PROJECT_DIR="$HOME/labelme-project/datasets/$PROJECT_NAME"

# Create project directory structure
mkdir -p "$PROJECT_DIR/images"
mkdir -p "$PROJECT_DIR/annotations"

# Set permissions
chmod -R 755 "$PROJECT_DIR"

# Update the web portal to include the new project
# (This is a simplified approach - you'll need to manually edit index.php and labelme.php)
echo "Project directory created at: $PROJECT_DIR"
echo "Now copy your images to: $PROJECT_DIR/images/"
echo "Remember to manually update index.php and labelme.php to include the new project"
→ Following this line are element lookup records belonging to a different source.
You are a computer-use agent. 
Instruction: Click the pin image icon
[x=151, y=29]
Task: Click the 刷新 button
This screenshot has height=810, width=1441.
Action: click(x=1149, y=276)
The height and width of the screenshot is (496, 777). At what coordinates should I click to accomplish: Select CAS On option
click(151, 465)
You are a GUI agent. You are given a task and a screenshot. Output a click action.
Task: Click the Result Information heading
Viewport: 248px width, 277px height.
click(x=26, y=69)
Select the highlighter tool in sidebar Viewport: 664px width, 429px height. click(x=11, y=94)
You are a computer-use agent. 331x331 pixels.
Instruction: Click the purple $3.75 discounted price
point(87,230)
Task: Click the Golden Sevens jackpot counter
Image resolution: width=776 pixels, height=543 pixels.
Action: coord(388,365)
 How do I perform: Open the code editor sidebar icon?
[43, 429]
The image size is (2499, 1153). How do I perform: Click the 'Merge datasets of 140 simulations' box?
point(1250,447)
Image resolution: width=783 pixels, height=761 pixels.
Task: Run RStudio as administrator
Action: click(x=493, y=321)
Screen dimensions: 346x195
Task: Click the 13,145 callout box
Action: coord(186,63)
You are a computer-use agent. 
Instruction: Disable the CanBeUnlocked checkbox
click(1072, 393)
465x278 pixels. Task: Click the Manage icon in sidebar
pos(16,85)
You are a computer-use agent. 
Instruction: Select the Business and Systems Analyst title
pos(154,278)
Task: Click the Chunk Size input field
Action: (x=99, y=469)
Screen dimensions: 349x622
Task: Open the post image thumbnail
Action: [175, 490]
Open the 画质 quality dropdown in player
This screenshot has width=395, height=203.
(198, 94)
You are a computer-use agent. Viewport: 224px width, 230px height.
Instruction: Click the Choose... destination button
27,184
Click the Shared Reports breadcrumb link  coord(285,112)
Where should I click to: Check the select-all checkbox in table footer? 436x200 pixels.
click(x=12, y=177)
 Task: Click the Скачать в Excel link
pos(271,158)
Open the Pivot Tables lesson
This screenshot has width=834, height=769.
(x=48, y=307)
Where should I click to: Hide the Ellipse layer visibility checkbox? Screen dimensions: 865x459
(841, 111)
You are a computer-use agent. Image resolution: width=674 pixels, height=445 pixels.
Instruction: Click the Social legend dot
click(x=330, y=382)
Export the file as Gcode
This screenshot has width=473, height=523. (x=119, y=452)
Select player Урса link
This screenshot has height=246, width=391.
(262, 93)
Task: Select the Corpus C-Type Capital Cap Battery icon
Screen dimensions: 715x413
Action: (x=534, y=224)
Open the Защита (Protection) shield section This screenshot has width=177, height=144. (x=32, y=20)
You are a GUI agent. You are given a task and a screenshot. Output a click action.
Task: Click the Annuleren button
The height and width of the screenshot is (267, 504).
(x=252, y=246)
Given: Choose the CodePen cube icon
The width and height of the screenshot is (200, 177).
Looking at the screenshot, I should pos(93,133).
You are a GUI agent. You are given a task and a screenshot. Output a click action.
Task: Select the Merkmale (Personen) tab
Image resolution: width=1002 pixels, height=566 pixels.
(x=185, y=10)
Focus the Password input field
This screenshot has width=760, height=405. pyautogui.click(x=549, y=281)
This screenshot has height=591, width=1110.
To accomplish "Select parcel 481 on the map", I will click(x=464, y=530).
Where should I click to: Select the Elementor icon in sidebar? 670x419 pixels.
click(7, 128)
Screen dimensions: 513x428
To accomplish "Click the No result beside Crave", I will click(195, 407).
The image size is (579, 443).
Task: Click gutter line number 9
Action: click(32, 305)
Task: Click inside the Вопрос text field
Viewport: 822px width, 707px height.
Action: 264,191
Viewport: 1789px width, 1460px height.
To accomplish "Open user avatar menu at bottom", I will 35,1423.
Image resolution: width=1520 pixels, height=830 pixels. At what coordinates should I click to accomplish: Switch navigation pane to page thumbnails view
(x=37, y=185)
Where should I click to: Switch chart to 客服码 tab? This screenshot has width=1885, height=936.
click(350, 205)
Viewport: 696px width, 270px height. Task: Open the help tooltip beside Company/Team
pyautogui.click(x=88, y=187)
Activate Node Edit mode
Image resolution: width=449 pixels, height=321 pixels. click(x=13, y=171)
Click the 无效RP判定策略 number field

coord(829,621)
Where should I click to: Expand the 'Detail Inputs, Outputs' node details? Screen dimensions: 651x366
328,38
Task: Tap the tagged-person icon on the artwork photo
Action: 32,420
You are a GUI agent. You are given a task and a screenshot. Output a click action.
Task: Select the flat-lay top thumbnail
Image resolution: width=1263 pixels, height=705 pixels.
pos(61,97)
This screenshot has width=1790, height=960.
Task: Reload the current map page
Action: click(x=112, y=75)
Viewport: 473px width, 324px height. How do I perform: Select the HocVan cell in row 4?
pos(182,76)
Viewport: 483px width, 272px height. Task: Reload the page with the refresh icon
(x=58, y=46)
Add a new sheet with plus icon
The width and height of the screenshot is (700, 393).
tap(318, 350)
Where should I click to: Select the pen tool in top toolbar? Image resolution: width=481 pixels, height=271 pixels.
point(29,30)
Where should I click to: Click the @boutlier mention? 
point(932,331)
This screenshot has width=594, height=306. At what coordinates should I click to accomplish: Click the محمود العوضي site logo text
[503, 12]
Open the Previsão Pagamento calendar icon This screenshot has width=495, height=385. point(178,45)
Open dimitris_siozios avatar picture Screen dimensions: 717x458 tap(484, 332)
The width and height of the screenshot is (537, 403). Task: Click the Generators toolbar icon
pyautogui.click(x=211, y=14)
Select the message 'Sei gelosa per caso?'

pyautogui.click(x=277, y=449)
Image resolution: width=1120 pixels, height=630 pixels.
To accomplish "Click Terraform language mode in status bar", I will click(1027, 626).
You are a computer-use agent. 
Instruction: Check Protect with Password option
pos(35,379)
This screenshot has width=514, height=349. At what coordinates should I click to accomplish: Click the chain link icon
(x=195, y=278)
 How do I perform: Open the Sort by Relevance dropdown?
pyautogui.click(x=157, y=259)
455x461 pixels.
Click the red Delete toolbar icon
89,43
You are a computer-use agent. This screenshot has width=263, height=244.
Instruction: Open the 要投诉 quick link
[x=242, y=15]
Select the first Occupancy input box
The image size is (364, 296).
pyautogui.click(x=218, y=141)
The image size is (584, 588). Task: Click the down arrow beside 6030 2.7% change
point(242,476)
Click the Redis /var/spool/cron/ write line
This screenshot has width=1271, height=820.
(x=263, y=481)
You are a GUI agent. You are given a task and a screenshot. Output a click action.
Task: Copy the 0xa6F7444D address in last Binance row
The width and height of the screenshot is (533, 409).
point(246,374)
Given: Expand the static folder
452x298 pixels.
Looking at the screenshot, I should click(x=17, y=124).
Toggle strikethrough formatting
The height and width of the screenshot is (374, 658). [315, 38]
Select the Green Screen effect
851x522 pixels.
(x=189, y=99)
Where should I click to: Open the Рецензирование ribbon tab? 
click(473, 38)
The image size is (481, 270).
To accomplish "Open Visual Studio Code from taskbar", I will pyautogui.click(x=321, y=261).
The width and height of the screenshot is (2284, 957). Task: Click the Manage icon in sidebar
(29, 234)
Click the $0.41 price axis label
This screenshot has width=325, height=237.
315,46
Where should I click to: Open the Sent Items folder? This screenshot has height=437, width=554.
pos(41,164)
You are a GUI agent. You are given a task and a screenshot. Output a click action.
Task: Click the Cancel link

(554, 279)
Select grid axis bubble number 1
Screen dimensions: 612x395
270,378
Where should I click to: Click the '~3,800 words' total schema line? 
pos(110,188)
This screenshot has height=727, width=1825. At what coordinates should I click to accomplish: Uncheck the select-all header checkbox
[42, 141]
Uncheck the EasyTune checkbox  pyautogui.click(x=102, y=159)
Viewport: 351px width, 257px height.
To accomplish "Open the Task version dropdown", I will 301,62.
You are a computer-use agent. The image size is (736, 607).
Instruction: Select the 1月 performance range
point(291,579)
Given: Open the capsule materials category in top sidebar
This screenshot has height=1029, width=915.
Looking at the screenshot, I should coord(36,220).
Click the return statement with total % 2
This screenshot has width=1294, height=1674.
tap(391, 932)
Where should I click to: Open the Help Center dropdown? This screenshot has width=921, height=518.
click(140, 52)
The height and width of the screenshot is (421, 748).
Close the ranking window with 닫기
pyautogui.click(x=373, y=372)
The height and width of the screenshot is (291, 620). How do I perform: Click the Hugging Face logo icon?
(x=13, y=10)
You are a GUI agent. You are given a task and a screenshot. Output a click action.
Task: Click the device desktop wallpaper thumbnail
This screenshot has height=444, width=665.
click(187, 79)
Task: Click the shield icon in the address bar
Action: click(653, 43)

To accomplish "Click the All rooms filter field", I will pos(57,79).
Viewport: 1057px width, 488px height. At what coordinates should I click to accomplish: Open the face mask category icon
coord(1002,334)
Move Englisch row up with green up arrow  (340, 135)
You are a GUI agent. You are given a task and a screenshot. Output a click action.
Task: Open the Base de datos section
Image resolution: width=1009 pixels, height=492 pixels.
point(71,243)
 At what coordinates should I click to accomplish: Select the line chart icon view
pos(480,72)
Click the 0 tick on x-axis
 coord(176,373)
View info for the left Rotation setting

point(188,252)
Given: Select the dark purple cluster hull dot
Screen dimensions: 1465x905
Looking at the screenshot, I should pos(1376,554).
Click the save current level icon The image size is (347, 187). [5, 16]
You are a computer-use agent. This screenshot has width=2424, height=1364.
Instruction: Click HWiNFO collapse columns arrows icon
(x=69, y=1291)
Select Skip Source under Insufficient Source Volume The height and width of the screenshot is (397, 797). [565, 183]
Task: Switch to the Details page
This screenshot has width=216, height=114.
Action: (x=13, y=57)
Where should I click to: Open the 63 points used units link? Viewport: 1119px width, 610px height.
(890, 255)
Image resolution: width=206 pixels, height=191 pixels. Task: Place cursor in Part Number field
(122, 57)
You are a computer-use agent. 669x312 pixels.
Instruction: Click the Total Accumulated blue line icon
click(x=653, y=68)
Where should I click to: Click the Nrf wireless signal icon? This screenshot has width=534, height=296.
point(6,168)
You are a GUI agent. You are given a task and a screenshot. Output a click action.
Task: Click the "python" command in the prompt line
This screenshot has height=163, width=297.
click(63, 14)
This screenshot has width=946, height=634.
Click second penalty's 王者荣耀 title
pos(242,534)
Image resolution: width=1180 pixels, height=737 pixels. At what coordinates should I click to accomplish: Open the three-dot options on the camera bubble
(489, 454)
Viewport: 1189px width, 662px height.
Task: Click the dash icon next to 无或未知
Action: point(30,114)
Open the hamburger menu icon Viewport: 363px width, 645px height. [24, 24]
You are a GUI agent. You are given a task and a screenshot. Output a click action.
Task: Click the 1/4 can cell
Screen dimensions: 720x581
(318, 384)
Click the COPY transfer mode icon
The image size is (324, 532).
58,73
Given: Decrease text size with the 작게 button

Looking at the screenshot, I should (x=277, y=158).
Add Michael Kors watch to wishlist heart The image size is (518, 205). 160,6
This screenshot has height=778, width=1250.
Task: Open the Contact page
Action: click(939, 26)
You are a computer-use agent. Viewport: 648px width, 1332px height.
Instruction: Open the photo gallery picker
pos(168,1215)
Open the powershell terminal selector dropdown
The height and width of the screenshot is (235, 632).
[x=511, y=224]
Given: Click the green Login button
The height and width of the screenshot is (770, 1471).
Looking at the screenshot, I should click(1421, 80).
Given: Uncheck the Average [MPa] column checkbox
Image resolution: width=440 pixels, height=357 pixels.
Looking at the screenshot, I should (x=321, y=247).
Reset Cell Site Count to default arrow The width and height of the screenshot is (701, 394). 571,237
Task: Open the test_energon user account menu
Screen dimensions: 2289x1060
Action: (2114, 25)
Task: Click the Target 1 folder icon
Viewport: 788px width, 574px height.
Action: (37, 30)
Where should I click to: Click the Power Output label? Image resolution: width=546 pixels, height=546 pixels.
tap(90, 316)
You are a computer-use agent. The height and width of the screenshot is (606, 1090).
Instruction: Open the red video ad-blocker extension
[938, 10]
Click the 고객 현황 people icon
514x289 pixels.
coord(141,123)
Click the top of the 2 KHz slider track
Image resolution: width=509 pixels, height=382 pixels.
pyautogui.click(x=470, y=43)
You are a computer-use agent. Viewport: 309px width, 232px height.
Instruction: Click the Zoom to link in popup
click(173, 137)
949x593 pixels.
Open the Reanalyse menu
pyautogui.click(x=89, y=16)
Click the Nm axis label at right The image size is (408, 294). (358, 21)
Make the script executable:

chmod +x add-project.sh

Part 5: Testing the Complete System

Step 1: Access the Web Portal

Open your browser and navigate to:

  • http://your-server-ip/ or http://labelme.yourdomain.com/

Step 2: Login and Test the Workflow

  1. Log in with the credentials (e.g., username: admin, password: admin123)
  2. Select a project from the dropdown
  3. After login, you should see the LabelMe interface embedded in the page
  4. Test annotating an image:
    • Click on an image
    • Draw polygons/shapes around objects
    • Enter labels for the objects
    • Annotations are auto-saved to the corresponding project folder
  5. Try switching projects using the dropdown in the header
  6. Log out and verify you're redirected to the login page

Part 6: Security Enhancements (for Production)

Enable HTTPS

sudo apt install certbot python3-certbot-apache
sudo certbot --apache -d labelme.yourdomain.com

Improve Password Security

Edit the auth.php file to use a database instead of hardcoded users.

Troubleshooting

LabelMe Not Loading

If LabelMe doesn't load in the iframe:

  1. Check if LabelMe is running: docker ps
  2. Make sure port 8080 is accessible
  3. Check the Docker container logs: docker logs labelme-server

Permission Issues

If you encounter permission issues with annotations:

sudo chmod -R 777 ~/labelme-project/annotations
sudo chown -R www-data:www-data ~/labelme-project/datasets

Annotation not Saving

If annotations aren't saving properly:

  1. Check the .labelmerc configuration file
  2. Verify the permissions on the annotations directory
  3. Check for error messages in the Apache logs: sudo tail -f /var/log/apache2/error.log

Conclusion

You now have a complete LabelMe annotation system with:

  • Secure login/authentication
  • Project selection
  • Dataset organization
  • User activity logging
  • Session management

This setup allows your team to collaborate on annotation projects while maintaining control over who can access the system and what projects they can work on.